While I wasn't surprised that Snape loved Lily, I was surprised that Lily was genuinely fond of Child!Snape and that they were very close. I thought that during the failed Occulemency lessons when Harry saw the memory of his dad picking on Snape that Lily was angry because she was a Defender of the Abused. But in reality, I like that she was actually fond of Snape based on a friendship and not just based on pity.
I knew that there would be a redemption of Snape, but I didn't think it would extend to Harry naming his middle child after him (at least his middle name).
Snape/Lily was very strange for me because I've just read Nineteen Minutes, which is basically the same story -- a childhood friendship between a boy and a girl, one of whom ends up part of the "popular" group while the other becomes a school shooter. Did anyone else read both and find the parallels really interesting?
I could wank it and say it's appropriate for them the book to be shapeless and lot when the characters themselves are also shapeless and at a loss about what to do. But honestly, it could have been 200 pages shorter.

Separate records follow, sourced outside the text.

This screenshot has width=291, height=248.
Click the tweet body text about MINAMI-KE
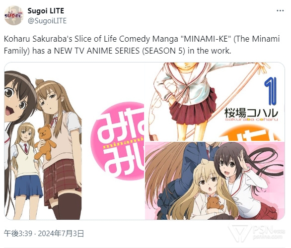pyautogui.click(x=142, y=45)
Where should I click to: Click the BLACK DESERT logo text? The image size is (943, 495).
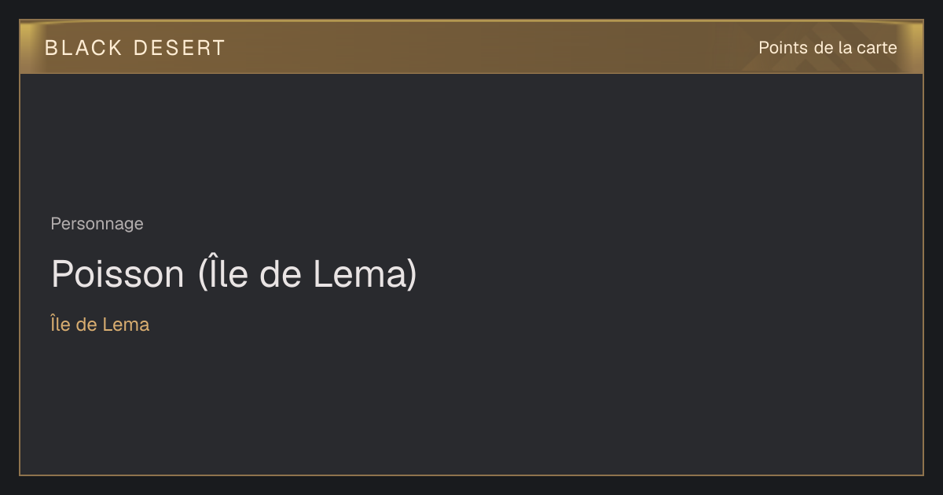click(x=135, y=48)
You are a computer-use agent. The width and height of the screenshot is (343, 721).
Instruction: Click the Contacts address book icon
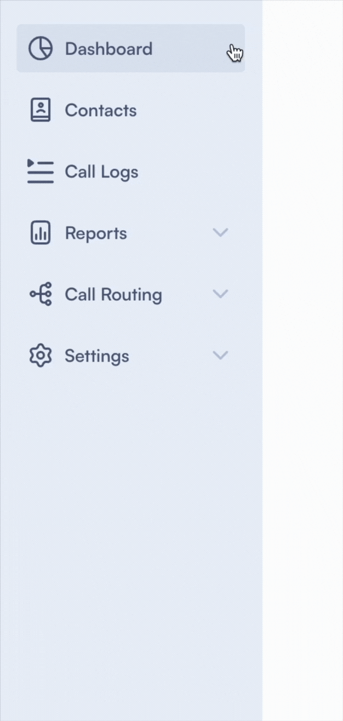click(41, 110)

A friend of mine compared it to Doublemeat Palace in that respect, and I can see what you're both saying. I didn't feel that way while reading it, but in retrospect it could've been a bit shorter. It still fell way way short of the WE GET IT, SHE'S LOST AND DIRECTIONLESS, SHUT UP of Season Sex Buffy for me, though.
Right. Directionless and lost for 200 pages is much more endurable (if that's a word) than directionless and lost and written by Marti Noxon for 23 episodes.

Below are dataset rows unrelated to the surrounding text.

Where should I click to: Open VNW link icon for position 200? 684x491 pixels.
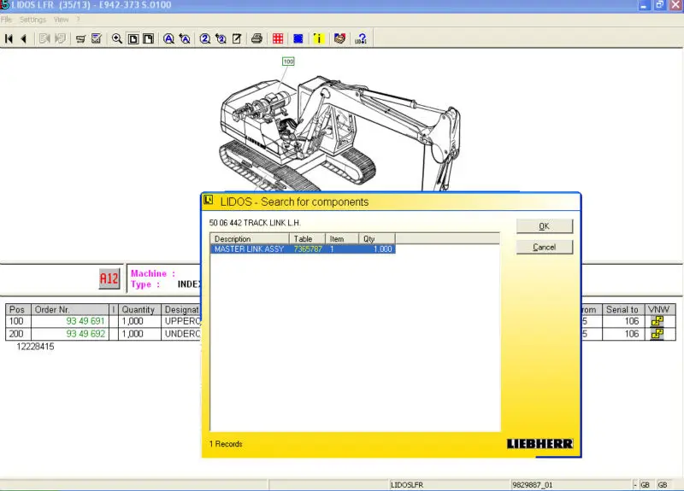point(657,334)
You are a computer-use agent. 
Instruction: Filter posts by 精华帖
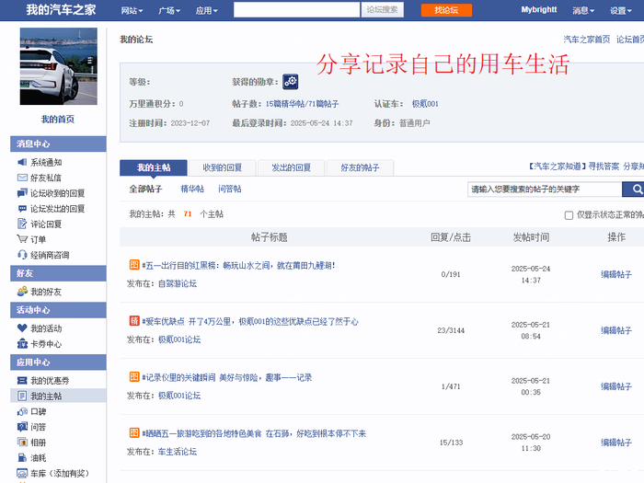point(191,189)
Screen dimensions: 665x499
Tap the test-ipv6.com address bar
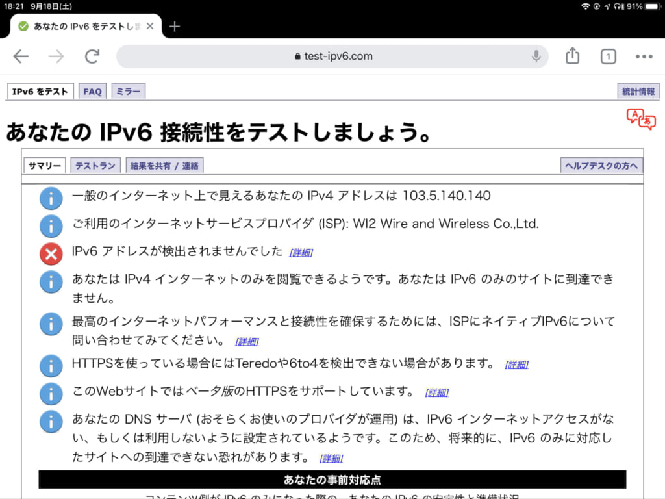333,57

I thought it was funny that none of the kids were named Fred.
I liked it, though I did find it dragged. What bugged was the ending for me. Because I wanted to know more. Were Harry/Ginny Hermione/Ron living in the muggle world and why? What do they do? Was order restored to the wizard world? How did George get on without Fred? Who raised Lupin and Tonks' kid if not his godfather?
The one thing that this book did for me was create a sense of forboding and dread and the isolation that they felt. Once Hedwig died, you never knew who was next, and while they were wearing that locket aorund their necks, I thought anything was possible.

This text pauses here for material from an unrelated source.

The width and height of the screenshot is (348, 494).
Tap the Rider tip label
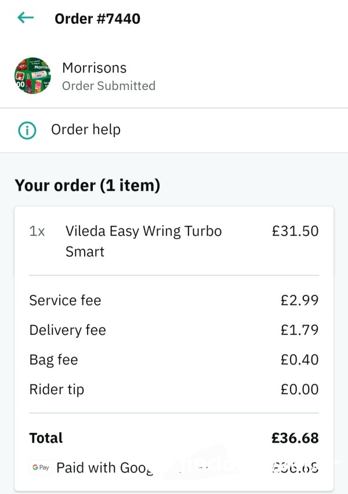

I've always been a medium Harry Potter fan, but I love the world she created and I am sad it's over.
Wanted much more of Neville and Ginny and what was going on with Hogwarts while they were on the run.
I think that the books (esp. 4 and this one) really shine when they are at Hogwarts, as opposed to the rest of the wizarding world. Hogwarts and the school calendar provided a predictable yet comfortable timeline for the stories which I missed in this one.
I was so happy when Professor M. (can't spell it) finds Harry in the Ravenclaw Tower. I missed her!
How did George get on without Fred?
My absolute favorite theory on this was posted on Livejournal. George obviously goes on to become the Defense Against the Dark Arts professor, and Fred is a castle ghost, until the day George dies and they move on together.
I was so happy when Professor M. (can't spell it) finds Harry in the Ravenclaw Tower. I missed her!
And her emotion at seeing Harry's body!
YES!
Dana, I love that theory, though I don't know that I can imagine George giving up the joke shop for academia.
Another theory I've seen is that Percy goes in on the joke shop with George. But I like the ghost one better.
I love the ghost part. I doubt that bit Not At All. But
George as a professor is a stretch.
I also think it's funny that Harry's signature curse against DA, the one Lupin warns him against becoming a one-curse wizard, is ultimately the one that helps him finally beat Voldemort.
Also loved how it was the saying of his name that allowed the Trace.